Tuesday, September 08, 2009

Crow, Served With A Nice Creamy Sauce

In my last post, I quit acting locally. In this post I announce the creation of a local theatre company.

Does this make any sense? Am I confused?

For some time now Steven Sabel, a local director, has been asking me when I will direct. I kept putting him off because it seems like way too much work, and I thought I should concentrate on acting and writing. Then I would think of all the plays I wish I could produce and how I would do them. Maybe Steven knew something about me that I didn't know.

Recently, I thought of how much I would like to play Leontes in The Winter's Tale. As I looked through the script I got a lot of good ideas on staging it. I developed a "vision" of how it should be done. The more I thought about it, the more I was convinced I could do it and make a good show of a beautiful play.

Then I thought, "Now all I have to do is find a director, explain to him the concept of the show, what happens in every scene, and give him the cut..." That's when I realized that maybe I am the director.

I still would like to find someone to help direct because I can't see myself on stage. It would be nice to have a director to run the rehearsals so I can focus on acting, especially late in the process.

I went to a local theatre that is supportive of the arts and explained my idea. I got a deal in which I can use the space for free as long as we promote the hell out of the play and they take the box office at least to the point that they cover their "nut." If we sell enough tickets to actually make a profit, then we'll even get some of the money. They help out on the technical side, too. It's a good deal for both parties. They have the space and I have the show to fill it. They don't make any money if their theatre is dark.

The name of the company is Next Renaissance Acting Troop. Or N-RAT, which sounds like something out of a Cordwainer Smith short story. (Science fiction. Never mind.) The word Renaissance looks to the past, and I do want to produce classical plays by such authors as Sophocles, Pierre Corneille, Ben Jonson, Thomas Middleton, Carlo Goldoni, Friedrich Schiller, and Victor Hugo. I'm also interested in shows by the early modern playwrights -- Ibsen, Chekhov, Strindberg, Schnitzler, Shaw. I considered calling the company Theatre of Lepers because we would only do shows no one else wants to touch. (Polyeucte? What is that, a molecule?) I rejected that idea because I didn't want to put the focus on the negative -- and I can just imagine getting a letter of complaint from some lepers grievance organization.

The word Next looks to the future. I believe drama is not flourishing at the moment, but then, there have been few periods in history when it did flourish. As our culture moves from the black hole of postmodernism to a more rational philosophy, things will change. Someday there will be another Renaissance. I have no delusions that this little company will help bring about cultural change, but looking to a better world keeps my purpose lofty.

I have long desired to have an artistic home where I could produce the plays I write. Being able to gather actors for just a cold reading will help me after a first draft. Nothing like hearing actors struggle with your words to reveal problems.

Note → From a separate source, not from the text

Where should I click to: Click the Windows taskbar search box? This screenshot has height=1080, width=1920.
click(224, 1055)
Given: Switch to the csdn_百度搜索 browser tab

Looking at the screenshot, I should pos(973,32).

So now I'm busier than ever and I still have the problem of dealing with actors who are not serious about the art. We'll see if the problem proves itself to be unsolvable.

For now, I want to take on this challenge. I won't live forever. Michael Jackson was younger than I, and he's dead. (But then, I don't use an IV as an alarm clock.) I don't want to enter my old age full of regrets about projects I did not undertake because of fear. Fear is the great destroyer of aspirations. No fear. Let us move into the future with courage.


BetsySpeicher said...

That could be a great opportunity for you. Go for it!

BetsySpeicher said...

The OC Small Theater Lovers Meetup group


has 638 members and sponsors theater parties. You might want to join and keep them apprised of your productions.

Myrhaf said...

Thanks for the link, Betsy. I'm in San Bernardino County, but I'm interested in any info I can get off the web.

Chuck said...

I haven't read it yet, but Joseph Addison's Cato is supposed to be a good anti-tyranny play that was a favorite of the Founding Fathers. It's about Cato resisting the imperial designs of Julius Caesar. It certainly has implications for our current power luster in Chief.

Myrhaf said...

I read Cato many years ago because I'm always looking for good plays. I had a hard time connecting to it. Dry and boring.

The romantics -- Schiller, Hugo and Dumas -- are never boring, although Dumas certainly stretches credulity by our more realistic standards. Hugo needs some trimming, because like Shakespeare, once his pen started moving he had a hard time stopping it. Why give one metaphor when you can think up 23?